Bayer Fund

Grant Helps Bring Internet Safety Presentations to Local Schools

 

Beaver County Victim Services 4

Tofield, Alberta – When someone is experiencing a crisis, Beaver County Victim Services (BCVS) staff and volunteer advocates are there to provide free and confidential support in whatever way they can.

Working under the guidance and direction of the RCMP detachments of Tofield and Viking, BCVS’ goal is to limit the impact of crime or tragedy through information, referral, support, assistance, community liaison, and education.  One way in which BCVS is educating community members is through a recent program that provided internet safety presentations to all of the schools in Beaver County. The 13 presentations were given by Saffron Centre, a non-profit organization that provides support and assistance to victims of sexual violence.

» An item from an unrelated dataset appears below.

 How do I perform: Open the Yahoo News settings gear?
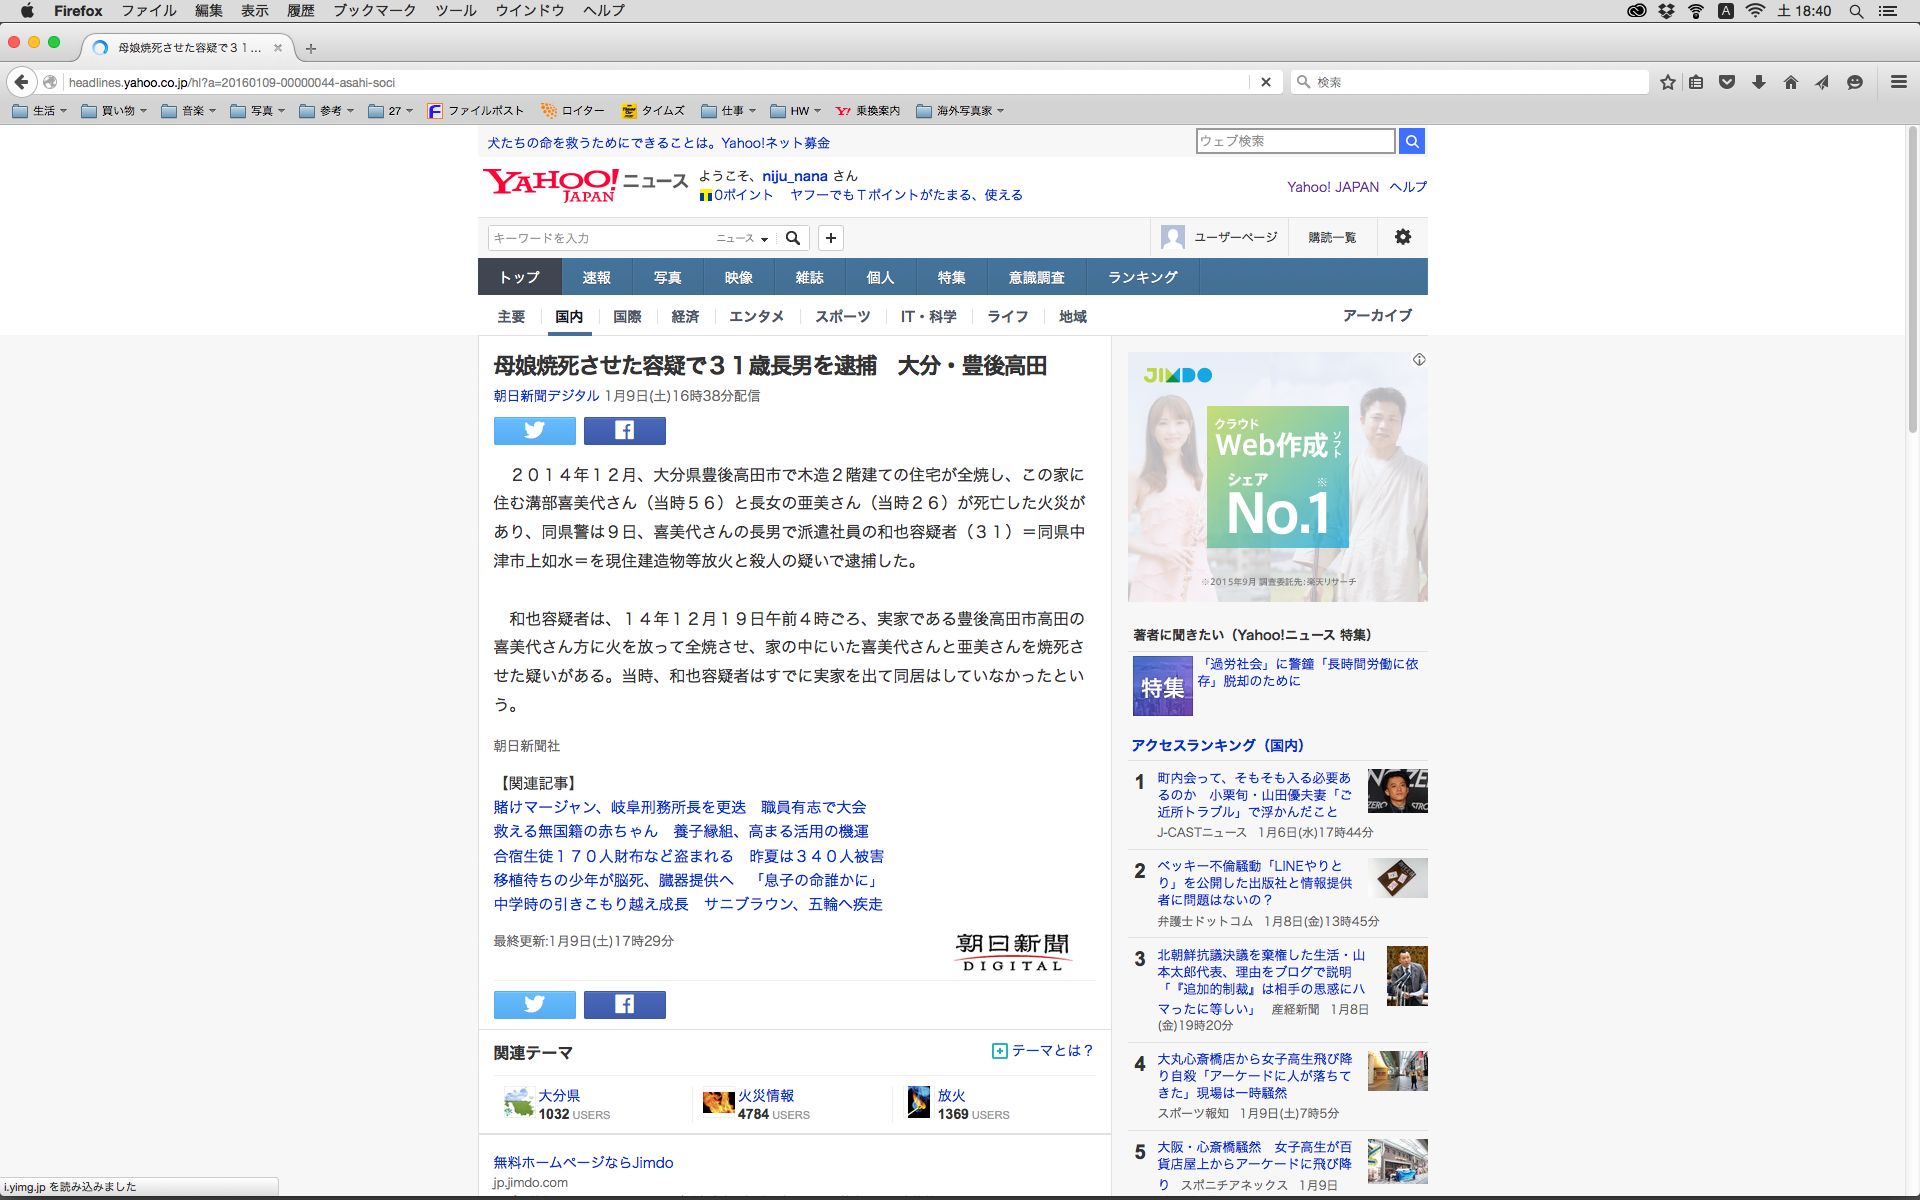[x=1403, y=237]
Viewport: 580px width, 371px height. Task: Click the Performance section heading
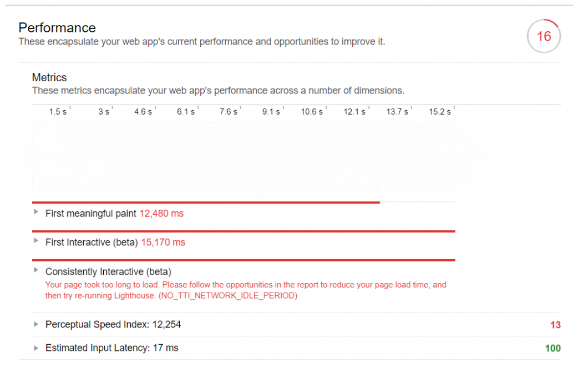point(57,28)
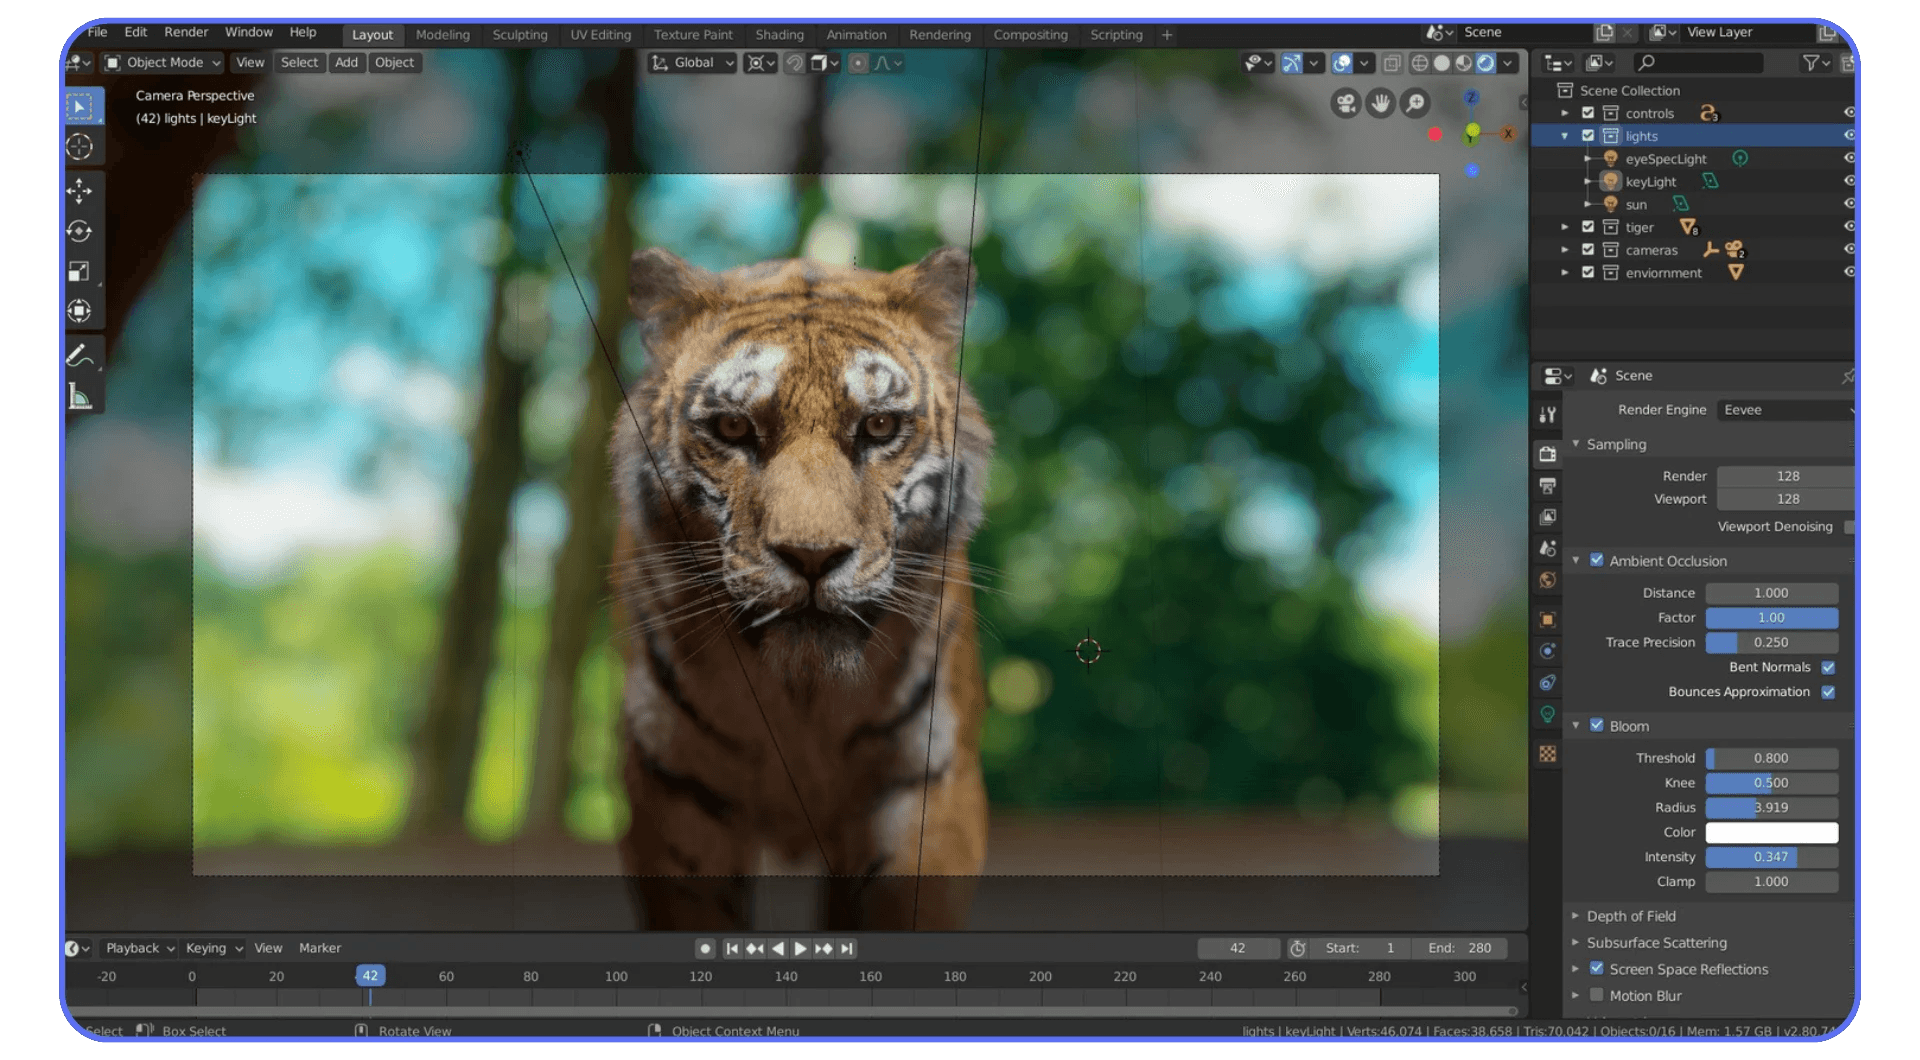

Beaver County Victim Services 3

“Normally, our program is set up to be very reactive,” says Carmen Nachtigall, program manager at BCVS. “We get called after something happens and we go out. In this case, we were able to be proactive. Saffron Centre gave one-hour presentations to each of the schools for each age group. The content was age-appropriate and touched on internet safety as it relates to things like Instagram, Snapchat, Facebook, and gaming.”  Nachtigall says the $2,500 grant from Bayer Fund’s Canada’s Farmers Grow Communities (CFGC) program is what allowed BCVS to partner with Saffron Centre to offer the presentations to local schools. She notes that school budgets don’t always have room for specialized programs like the internet safety presentations.

“The teachers and principals were very grateful that we were able to bring these presentations to the schools,” she says. “They said that some of the kids changed their phone settings immediately after the presentations. And some of the schools have actually booked Saffron Centre on their own to come out to speak to parents.”

When BCVS staff and volunteers found out they would be receiving the grant, they were elated, says Nachtigall, because it gave them the opportunity to bring awareness and start a conversation about internet safety in the community.  Nachtigall believes all non-profit organizations should take advantage of available grants wherever possible. She says she has already been telling other victim services units about the CFGC grant because she knows it can be a challenge to find funding for essential programming to help the community.